WHAT IS ASKED >>
Rewrite every line of the items below, requests included, but add -5 to each number in the click coordinates given as answers. Leave the pictures out.

INPUT FOR THIS TASK >>
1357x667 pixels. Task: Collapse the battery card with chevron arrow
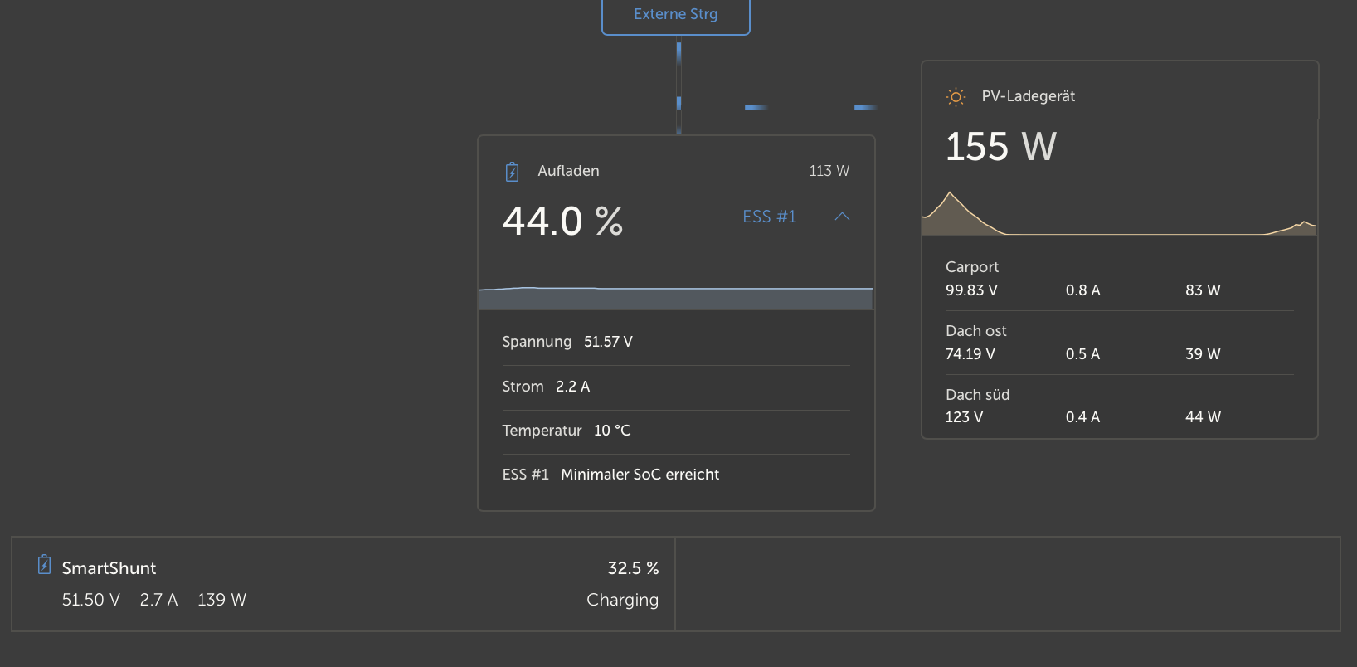(x=842, y=217)

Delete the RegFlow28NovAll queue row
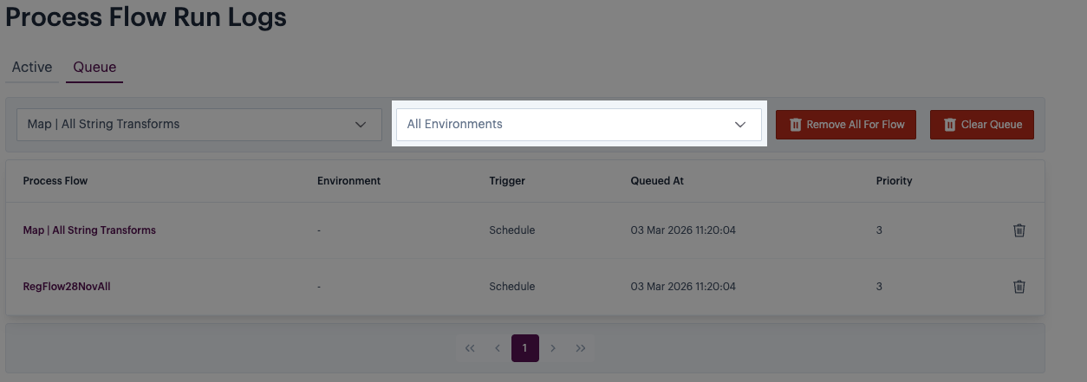click(x=1019, y=287)
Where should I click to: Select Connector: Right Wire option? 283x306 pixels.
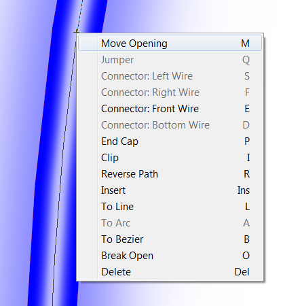click(x=170, y=92)
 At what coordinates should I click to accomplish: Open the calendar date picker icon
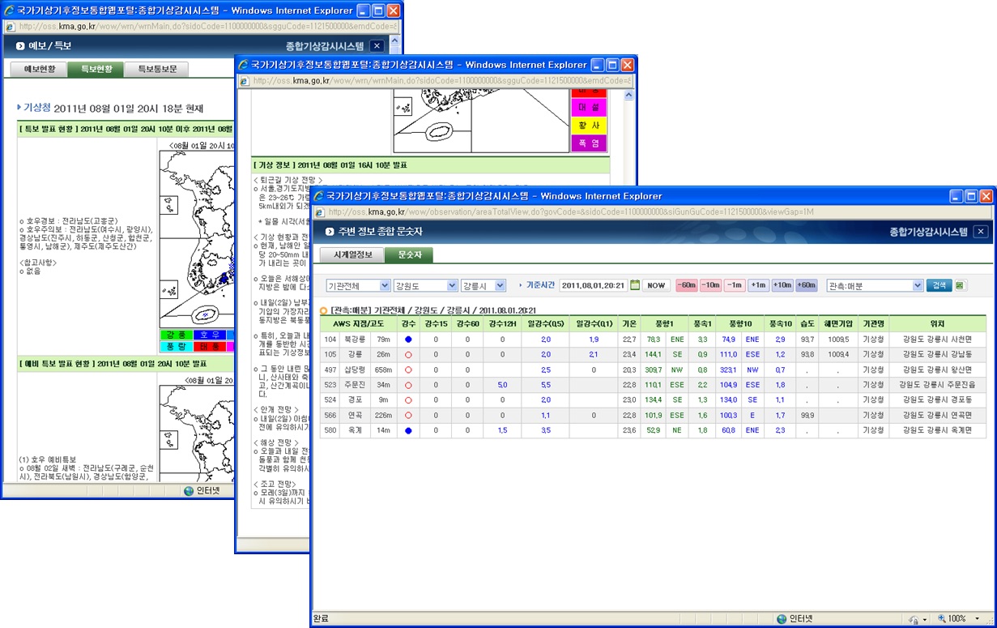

WRITTEN ANSWER >>
1357x667 pixels. Task: Collapse the battery card with chevron arrow
(x=837, y=212)

Delete the RegFlow28NovAll queue row
click(x=1014, y=282)
Where should I click to: Select Connector: Right Wire option? 283x306 pixels.
click(x=165, y=87)
 At what coordinates should I click to accomplish: Open the calendar date picker icon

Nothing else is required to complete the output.